Russian President Vladimir Putin today wielded his nuclear power in the face of a downpour of Western sanctions and “aggressive statements” by NATO leaders while agreeing to start negotiations with Ukraine, on the fourth day of the “special military operation” which launched in that country.
“The highest officials of the main NATO countries allow themselves aggressive statements against our country, that is why I order the Minister of Defense and the Chief of the General Staff to put the deterrent forces of the Russian Army in a special service regime”, Putin said.
The president issued this directive with a stern frown in a meeting with the Minister of Defense, Sergei Shoigu, and the Chief of the General Staff of the Armed Forces, Valeri Guerásimov, according to images broadcast on state television.
Russia’s deterrence forces comprise nuclear strategies, including intercontinental missiles, as well as non-nuclear forces, anti-missile defense, early warning system, and anti-aircraft defense.
A CRYPTIC LANGUAGE
Putin did not specify what the “special service regime” consists of, but it was immediately interpreted by the West as a warning of the country’s nuclear potential.

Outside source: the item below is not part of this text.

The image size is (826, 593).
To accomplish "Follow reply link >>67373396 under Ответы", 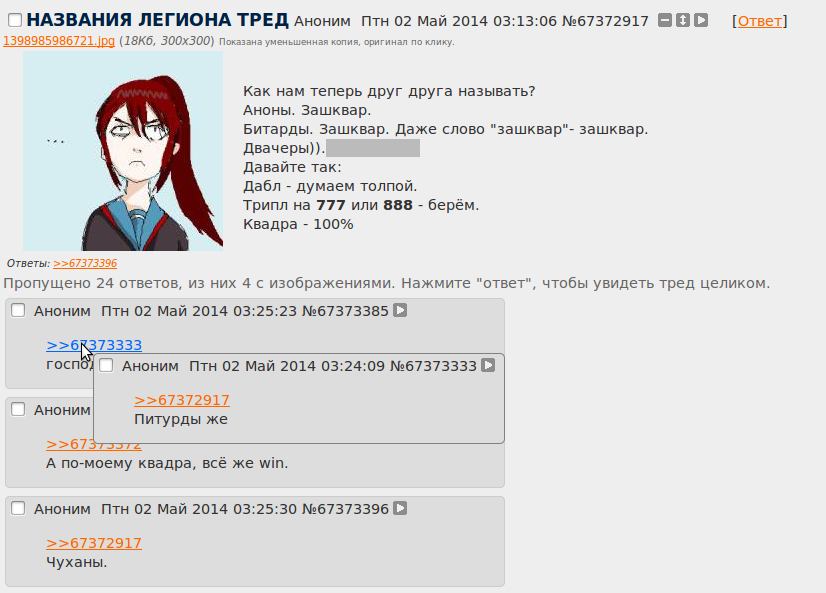I will [85, 263].
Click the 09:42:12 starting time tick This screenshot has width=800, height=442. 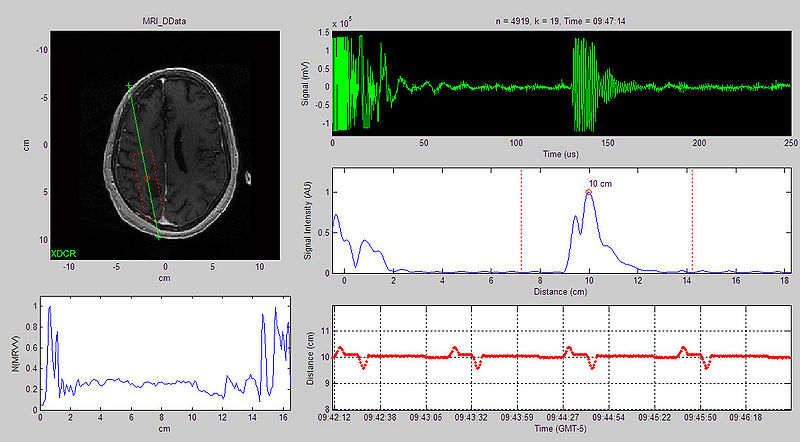[334, 417]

“Irresponsible behavior”, “dangerous rhetoric”, with these words NATO Secretary-General Jens Stoltenberg described the Kremlin chief’s announcement.
He added that to this is added what “the Russians are doing on the ground in Ukraine, launching a war against an independent sovereign nation. This adds seriousness to the situation.”
From Washington, they accused the Russian president of continuing his tactic of “manufacturing threats” to “justify aggression”.
In broadcast footage of the meeting with Shoigu and Gerasimov, Putin spoke of “illegitimate Western sanctions” but made no reference to his “special military operation,” as he calls the invasion.
RUSSIA ADMITS CASES
Meanwhile, the Ministry of Defense recognized for the first time in four days of the war the existence of casualties in the ranks of the Army
“Unfortunately we have dead and wounded comrades,” Defense Ministry spokesman Igor Konashénkov told a news conference, without specifying their number.
Noting that Russian losses are “considerably less than the number of killed nationalists or casualties in the Ukrainian Armed Forces,” the military spokesman admitted the “existence of prisoners of war captured by Ukrainian forces.”
According to Kiev, the fatalities of the Russians in four days of war amount to between 2,800 and 3,000 while their own total 198, all figures impossible to contrast.
NEGOTIATIONS AT THE BORDER
In this situation, Russia and Ukraine agreed to hold negotiations at the Aleksandrovka-Vilcha checkpoint, on the Ukrainian-Belarusian border, next to the “exclusion zone” created around the Chernobyl nuclear power plant after the 1986 accident.
Ukrainian President Volodymyr Zelensky explained that he agreed to negotiate “so that later not a single citizen of Ukraine will have the slightest doubt” that he did not try to stop the war, “when there was a small, but still a chance.”
His foreign minister, Dmitro Kuleba, warned that his country is not going to “capitulate or surrender an inch of territory.”
“We are going to listen to what Russia wants to say (…) and to say what we think about this war,” said the head of Ukrainian diplomacy at a press conference on the talks that will be held with Russia on the Ukrainian-Belarussian border.
He added that when Russia launched the invasion last Thursday, it did not want negotiations and now when it sees that its “blitzkrieg” plan has failed and it suffers losses due to Ukraine’s resistance, it wants to negotiate.
“This for us is already a victory,” said Kuleba, who stressed that the negotiations in no case mean that the Ukrainian armed forces will stop fighting the Russian troops that entered its territory.